On Friday, a federal judge rejected a request from a Trump supporter who stormed the U.S. Capitol and was photographed with his foot on a desk inside House Speaker Nancy Pelosi’s office to ease up on the pre-trial restrictions so he can travel and buy and sell cars. Instead, the judge sided with Prosecutors who called for the opposite response, asking to give him a more restrictive curfew and make him report his assets.

The photograph of Richard “Bigo” Barnett gleefully kicking a foot on a desk inside Pelosi’s office instantly made him an icon of the Jan. 6th siege. For the chief judge of the District of D.C., the image showed a man who was “brazen, entitled, and dangerous.” Prosecutors zoomed in on the image to show he had a stun-gun in his pants. He also allegedly left Pelosi a note: “Nancy, Bigo was here, you biatch.”

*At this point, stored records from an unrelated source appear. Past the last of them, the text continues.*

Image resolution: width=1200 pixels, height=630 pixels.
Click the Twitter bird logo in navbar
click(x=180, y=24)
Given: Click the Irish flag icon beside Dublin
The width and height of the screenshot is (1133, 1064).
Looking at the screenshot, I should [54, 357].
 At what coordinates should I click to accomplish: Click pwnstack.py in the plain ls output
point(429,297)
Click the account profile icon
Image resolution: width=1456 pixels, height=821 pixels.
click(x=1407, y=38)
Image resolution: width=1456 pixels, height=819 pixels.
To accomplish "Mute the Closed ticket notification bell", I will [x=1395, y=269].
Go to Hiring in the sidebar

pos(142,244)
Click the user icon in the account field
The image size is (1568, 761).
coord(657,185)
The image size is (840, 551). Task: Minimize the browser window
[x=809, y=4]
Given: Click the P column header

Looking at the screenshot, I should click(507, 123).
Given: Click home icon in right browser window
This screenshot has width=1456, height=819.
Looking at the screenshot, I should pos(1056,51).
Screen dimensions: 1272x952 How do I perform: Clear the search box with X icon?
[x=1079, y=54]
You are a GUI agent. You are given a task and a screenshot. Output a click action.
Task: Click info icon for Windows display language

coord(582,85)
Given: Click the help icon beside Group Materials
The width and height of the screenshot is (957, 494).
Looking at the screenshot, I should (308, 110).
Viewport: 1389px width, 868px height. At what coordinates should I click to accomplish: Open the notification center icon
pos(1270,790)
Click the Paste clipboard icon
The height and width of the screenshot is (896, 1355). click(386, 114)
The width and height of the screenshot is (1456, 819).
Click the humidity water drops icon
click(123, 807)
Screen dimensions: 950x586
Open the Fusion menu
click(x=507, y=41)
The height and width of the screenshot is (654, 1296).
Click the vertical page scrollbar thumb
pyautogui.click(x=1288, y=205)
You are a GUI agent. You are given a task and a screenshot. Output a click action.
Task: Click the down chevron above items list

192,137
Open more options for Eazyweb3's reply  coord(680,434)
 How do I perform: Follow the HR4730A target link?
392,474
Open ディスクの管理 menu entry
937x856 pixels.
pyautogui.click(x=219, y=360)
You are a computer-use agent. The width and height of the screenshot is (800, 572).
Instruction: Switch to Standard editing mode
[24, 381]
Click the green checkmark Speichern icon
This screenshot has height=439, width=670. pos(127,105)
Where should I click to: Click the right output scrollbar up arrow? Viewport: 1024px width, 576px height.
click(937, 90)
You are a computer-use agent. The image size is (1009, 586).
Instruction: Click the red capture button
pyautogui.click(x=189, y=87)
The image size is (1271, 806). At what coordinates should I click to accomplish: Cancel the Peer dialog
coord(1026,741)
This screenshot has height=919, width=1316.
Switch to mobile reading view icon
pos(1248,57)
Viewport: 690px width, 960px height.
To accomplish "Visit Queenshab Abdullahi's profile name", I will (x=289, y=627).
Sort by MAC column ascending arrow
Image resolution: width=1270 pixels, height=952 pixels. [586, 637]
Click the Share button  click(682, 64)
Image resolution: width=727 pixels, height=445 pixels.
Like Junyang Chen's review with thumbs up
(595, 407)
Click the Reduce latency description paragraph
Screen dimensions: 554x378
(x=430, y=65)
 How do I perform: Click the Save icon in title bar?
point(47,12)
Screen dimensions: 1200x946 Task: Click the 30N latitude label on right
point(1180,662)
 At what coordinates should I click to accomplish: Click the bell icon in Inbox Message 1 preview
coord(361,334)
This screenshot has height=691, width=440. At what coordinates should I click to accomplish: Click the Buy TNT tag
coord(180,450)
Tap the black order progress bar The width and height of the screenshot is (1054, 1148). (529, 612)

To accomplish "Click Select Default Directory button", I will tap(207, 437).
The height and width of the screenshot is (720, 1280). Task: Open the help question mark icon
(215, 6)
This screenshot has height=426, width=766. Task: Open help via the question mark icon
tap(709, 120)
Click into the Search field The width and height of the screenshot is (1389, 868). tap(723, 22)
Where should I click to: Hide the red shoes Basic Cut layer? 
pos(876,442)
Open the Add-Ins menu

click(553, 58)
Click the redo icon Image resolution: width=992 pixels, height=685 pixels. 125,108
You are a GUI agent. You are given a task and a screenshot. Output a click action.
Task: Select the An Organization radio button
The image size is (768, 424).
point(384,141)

Despite this history, Barnett was able to secure his release from jail on bond. in light of recent D.C. Circuit precedent making it harder to keep accused rioters detained before trial. Barnett has hardly kept a low profile since being released on bond. He had a birthday party at his home. Prosecutors said that local law enforcement was called to Barnett’s home, twice, and he appeared with his lawyer on Russian state television, which depicted him as a political prisoner.

After Barnett lost his job as a window salesman, the Arkansas man asked to loosen his restrictions to pursue what his lawyer described as his lifelong hobby of classic car dealing. But U.S. District Judge Christopher Cooper, who recently asked whether the business was more of a “side hustle,” refused to give him a longer leash.

In a scathing six-page brief, federal prosecutors on Thursday called for tightening the screws on Barnett—not the opposite.

“In sum, the defendant’s compliance has been questionable, and the defendant’s chosen employment activities make verification—in other words, ensuring the safety of the community—difficult,” the government’s brief states. “Ultimately, this reality does indeed suggest a different set of conditions, but not the one the defendant proposes.”

In one of the most egregious instances cited by prosecutors, Barnett started fundraising for his legal defense by selling autographed copies of the Pelosi picture.

The prosecution’s proposed new set of restrictions include requiring Barnett to stay inside his home and report all money from any source, including spousal income, to pre-trial services.